Dalam transplantasi organ ada beberapa organ yang akan menyebabkan kematian
seseorang, seperti: limpa, jantung, ginjal, otak. Maka mendonorkan organ-organ
tubuh tersebut kepada orang lain hukumnya haram karena termasuk dalam
kategori bunuh diri. Dan ini bertentangan dengan firman Allah swt :
"dan janganlah kamu menjatuhkan dirimu sendiri ke dalam kebinasaan. " (Qs Al
Baqarah : 195)
Juga dengan firman Allah swt : "Dan janganlah kamu membunuh dirimu sendiri ,
sesungguhnya Allah adalah Maha Penyayang kepadamu. ( Qs An Nisa : 29 )
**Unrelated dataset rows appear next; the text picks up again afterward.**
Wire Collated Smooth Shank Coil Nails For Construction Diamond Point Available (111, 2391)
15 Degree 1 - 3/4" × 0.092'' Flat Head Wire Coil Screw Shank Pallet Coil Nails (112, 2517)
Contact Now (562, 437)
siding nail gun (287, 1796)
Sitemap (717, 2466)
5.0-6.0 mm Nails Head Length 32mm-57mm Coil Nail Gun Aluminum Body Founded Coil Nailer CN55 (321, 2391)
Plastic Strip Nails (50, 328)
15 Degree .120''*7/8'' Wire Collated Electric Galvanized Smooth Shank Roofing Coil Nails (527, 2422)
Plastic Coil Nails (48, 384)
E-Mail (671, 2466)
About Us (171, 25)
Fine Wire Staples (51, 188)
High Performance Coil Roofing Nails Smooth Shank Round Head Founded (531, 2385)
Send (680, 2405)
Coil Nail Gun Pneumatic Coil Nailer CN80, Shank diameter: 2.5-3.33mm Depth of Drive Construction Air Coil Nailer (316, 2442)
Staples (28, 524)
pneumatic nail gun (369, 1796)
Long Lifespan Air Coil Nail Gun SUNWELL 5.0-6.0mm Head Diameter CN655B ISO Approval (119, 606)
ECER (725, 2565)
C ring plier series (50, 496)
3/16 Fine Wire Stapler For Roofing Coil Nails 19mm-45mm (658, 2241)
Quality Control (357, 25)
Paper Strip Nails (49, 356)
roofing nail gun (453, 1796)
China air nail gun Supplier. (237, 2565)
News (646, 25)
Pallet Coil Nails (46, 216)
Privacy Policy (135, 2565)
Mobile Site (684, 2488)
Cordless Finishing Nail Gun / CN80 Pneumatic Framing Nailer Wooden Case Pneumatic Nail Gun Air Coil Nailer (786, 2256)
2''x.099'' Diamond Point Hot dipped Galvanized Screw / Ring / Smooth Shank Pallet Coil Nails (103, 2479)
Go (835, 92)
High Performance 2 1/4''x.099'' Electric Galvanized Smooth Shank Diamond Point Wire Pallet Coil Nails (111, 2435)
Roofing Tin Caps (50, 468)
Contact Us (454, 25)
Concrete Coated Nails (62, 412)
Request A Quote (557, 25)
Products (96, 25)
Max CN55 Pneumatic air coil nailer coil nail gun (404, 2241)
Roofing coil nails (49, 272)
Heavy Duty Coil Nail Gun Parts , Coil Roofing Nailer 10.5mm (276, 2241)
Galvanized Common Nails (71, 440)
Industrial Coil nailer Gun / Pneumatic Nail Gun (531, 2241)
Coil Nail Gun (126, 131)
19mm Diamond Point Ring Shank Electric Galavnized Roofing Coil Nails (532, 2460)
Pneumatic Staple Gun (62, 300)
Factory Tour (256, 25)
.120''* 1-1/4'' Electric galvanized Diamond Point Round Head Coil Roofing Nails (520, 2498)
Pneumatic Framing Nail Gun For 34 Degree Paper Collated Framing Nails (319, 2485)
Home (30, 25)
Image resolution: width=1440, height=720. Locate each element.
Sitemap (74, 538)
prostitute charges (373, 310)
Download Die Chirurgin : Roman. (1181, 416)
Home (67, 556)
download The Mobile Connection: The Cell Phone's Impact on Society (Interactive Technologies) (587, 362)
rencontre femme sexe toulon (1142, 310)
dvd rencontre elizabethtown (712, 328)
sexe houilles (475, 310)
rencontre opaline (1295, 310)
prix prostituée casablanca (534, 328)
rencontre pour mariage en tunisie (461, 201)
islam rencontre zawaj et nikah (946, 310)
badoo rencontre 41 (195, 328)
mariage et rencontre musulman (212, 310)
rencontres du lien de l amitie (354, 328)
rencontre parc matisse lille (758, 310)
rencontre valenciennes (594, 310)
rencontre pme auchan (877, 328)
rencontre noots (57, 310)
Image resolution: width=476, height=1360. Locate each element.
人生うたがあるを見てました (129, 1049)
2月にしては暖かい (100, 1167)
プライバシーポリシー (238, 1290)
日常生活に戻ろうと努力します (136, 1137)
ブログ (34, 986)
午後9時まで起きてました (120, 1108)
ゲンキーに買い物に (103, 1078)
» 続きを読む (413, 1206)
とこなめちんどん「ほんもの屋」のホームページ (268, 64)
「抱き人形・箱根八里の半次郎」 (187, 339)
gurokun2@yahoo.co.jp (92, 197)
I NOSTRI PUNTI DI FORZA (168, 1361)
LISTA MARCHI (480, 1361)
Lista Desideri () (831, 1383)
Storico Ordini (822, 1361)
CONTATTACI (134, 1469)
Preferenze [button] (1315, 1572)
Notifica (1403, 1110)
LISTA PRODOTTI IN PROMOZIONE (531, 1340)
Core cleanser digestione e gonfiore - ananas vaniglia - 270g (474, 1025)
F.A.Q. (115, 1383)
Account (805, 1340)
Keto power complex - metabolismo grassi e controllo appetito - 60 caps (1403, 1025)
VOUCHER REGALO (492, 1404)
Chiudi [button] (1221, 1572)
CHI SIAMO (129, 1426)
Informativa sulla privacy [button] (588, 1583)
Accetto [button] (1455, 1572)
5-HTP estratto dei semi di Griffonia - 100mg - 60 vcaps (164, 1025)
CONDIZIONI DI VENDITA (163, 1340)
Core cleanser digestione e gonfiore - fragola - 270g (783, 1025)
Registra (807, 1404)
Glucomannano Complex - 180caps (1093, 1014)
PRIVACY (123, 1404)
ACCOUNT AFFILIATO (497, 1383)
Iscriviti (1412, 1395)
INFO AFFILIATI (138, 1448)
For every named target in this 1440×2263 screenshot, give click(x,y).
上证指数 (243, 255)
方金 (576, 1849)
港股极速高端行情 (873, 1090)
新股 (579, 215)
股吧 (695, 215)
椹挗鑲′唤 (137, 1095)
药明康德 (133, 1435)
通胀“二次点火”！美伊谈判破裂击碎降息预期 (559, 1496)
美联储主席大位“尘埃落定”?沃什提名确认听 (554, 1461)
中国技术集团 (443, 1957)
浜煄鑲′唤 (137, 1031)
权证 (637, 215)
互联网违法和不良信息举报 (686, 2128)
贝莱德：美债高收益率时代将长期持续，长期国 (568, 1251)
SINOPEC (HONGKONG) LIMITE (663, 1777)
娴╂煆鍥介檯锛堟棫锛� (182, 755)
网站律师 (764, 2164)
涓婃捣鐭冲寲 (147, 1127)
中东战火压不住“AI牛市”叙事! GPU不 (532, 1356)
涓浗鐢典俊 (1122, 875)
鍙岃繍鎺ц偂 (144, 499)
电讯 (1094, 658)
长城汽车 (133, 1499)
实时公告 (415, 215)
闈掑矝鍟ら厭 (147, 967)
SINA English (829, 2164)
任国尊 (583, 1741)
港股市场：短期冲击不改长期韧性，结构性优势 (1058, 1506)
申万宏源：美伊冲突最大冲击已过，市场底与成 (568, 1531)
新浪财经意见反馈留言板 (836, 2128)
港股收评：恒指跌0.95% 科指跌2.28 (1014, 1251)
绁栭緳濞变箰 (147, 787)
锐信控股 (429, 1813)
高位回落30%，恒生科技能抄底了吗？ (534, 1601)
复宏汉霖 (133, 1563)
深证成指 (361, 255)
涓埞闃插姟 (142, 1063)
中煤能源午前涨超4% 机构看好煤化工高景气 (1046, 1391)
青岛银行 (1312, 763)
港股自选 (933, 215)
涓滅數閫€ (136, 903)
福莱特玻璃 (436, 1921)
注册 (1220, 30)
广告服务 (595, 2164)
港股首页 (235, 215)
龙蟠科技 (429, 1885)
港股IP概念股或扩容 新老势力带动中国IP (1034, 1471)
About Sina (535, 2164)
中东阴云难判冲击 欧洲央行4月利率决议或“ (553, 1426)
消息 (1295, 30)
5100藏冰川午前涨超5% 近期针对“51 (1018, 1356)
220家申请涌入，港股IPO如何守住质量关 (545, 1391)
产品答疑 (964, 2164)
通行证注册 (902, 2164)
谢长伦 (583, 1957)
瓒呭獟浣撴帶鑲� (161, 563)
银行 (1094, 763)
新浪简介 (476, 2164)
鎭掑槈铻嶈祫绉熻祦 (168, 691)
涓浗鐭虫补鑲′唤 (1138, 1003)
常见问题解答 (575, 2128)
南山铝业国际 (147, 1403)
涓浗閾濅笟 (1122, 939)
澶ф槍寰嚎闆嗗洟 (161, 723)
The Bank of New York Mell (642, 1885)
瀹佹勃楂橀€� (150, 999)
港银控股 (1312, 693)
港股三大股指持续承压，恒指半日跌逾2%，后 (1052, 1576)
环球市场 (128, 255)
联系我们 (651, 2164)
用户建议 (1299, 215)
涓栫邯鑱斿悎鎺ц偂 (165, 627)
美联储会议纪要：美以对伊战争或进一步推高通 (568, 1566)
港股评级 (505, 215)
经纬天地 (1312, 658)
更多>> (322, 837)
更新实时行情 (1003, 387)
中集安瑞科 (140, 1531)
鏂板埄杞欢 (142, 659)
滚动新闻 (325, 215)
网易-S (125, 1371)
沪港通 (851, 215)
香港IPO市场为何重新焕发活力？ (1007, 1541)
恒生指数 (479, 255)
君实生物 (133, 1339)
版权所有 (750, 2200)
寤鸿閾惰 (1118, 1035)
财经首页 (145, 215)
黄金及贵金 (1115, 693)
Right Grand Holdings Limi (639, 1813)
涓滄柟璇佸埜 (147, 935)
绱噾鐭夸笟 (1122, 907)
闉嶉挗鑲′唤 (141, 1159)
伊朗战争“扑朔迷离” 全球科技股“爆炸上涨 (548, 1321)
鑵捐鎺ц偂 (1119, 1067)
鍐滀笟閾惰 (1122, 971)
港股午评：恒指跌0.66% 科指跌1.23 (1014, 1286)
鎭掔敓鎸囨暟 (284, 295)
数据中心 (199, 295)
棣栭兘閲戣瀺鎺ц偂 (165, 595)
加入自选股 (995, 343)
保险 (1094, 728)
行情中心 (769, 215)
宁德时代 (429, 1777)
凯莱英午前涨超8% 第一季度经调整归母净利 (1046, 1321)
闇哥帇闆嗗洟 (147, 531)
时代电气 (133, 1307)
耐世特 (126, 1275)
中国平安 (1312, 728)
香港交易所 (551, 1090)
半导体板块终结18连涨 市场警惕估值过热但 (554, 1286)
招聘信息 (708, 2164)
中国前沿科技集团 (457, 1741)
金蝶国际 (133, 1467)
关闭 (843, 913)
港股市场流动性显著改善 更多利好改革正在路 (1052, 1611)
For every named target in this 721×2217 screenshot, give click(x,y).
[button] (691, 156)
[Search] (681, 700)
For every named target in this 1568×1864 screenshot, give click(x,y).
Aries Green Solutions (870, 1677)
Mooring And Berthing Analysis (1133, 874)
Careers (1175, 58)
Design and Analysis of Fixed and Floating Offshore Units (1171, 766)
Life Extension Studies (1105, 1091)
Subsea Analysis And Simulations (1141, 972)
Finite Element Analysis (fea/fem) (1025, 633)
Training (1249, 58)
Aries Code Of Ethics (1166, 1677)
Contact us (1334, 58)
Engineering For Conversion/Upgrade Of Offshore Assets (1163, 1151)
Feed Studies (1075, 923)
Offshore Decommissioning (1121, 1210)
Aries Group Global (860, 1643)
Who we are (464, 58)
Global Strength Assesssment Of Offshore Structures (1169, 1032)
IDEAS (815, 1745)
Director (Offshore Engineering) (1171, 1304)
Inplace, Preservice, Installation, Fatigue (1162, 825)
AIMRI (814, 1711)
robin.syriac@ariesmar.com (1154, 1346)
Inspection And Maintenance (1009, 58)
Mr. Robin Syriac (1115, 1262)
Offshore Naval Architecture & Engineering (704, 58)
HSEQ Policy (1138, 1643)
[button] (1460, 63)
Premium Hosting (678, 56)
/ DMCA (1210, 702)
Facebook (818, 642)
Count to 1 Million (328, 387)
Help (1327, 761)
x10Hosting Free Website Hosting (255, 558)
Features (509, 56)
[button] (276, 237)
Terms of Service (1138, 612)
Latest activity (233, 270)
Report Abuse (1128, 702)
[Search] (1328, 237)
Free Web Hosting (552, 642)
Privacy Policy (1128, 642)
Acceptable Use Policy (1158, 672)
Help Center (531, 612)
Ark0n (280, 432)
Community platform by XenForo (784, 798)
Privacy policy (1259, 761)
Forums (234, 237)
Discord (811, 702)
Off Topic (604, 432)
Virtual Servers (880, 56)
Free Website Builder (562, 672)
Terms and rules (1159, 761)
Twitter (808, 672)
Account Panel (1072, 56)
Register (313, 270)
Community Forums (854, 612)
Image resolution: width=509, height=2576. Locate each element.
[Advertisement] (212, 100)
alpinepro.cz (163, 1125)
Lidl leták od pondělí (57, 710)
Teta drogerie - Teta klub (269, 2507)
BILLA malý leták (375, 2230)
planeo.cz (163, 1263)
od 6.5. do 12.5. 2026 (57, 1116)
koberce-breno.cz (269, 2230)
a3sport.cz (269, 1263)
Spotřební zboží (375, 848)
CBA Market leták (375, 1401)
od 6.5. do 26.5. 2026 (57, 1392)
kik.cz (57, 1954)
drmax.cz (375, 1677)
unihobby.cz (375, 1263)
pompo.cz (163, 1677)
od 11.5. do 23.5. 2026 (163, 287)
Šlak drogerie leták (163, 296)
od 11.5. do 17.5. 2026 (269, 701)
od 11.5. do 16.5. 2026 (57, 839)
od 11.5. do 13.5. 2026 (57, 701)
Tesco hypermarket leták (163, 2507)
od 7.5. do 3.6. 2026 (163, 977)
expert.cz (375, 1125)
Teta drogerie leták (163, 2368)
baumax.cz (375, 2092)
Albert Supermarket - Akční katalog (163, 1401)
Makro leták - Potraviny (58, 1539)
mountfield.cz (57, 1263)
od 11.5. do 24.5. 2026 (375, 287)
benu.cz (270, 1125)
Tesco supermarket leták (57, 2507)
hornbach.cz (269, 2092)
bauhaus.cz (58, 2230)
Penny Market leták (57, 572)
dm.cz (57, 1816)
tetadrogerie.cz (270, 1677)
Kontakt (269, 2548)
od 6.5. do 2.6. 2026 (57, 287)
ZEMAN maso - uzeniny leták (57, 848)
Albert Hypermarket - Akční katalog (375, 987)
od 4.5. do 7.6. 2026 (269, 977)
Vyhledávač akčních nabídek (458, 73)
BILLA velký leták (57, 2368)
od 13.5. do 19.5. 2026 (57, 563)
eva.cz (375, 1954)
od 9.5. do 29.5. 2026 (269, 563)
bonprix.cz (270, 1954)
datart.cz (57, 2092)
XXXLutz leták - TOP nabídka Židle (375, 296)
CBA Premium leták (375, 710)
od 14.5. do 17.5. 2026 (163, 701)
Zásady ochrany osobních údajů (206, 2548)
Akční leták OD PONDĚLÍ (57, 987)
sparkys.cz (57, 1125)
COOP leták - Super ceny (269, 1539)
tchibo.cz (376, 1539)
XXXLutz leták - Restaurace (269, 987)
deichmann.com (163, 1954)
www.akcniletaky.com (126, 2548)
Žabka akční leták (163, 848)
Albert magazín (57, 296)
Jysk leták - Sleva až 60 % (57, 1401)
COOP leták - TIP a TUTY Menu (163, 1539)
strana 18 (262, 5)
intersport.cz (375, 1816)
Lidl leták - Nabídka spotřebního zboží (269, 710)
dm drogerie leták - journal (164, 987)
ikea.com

**Donor anggota tubuh yang tunggal
Organ-organ tubuh manusia ada yang tunggal dan ada yang ganda
( berpasangan ). Adapun yang tunggal, diantaranya adalah : mulut, pankreas, buah
pelir dan lainnya. Ataupun yang aslinya ganda (berpasangan) karena salah satu
sudah rusak atau tidak berfungsi sehingga menjadi tunggal, seperti : mata yang
tinggal satu. Mendonorkan organ-organ seperti ini hukumnya haram, walaupun
hal itu kadang tidak menyebabkan kematian. Karena, kemaslahatan yang ingin
dicapai oleh pasien tidak kalah besarnya dengan kemaslahatan yang ingin dicapai
pendonor. Bedanya jika organ tubuh tadi tidak didonorkan, maka maslahatnya
akan lebih banyak, dibanding kalau dia mendonorkan kepada orang lain.
**Donor anggota tubuh yang ada pasangannya.
Sebagaimana yang telah diterangkan di atas, bahwa sebagian organ tubuh manusia
ada yang berpasangan, seperti : ginjal, mata, tangan, kaki, telinga. Jika donor
salah satu organ tubuh tersebut tidak membahayakan pendonor dan kemungkinan
besar donor tersebut bisa menyelamatkan pasien, maka hukumnya
boleh.Sebaliknya jika donor salah satu organ tubuh yang ada pasangannya
tersebut membahayakan atau paling tidak membuat kehidupan pendonor menjadi
sengsara, maka donor anggota tubuh tersebut tidak diperbolehkan, apalagi jika
tidak membawa banyak manfaat bagi pasien penerima donor.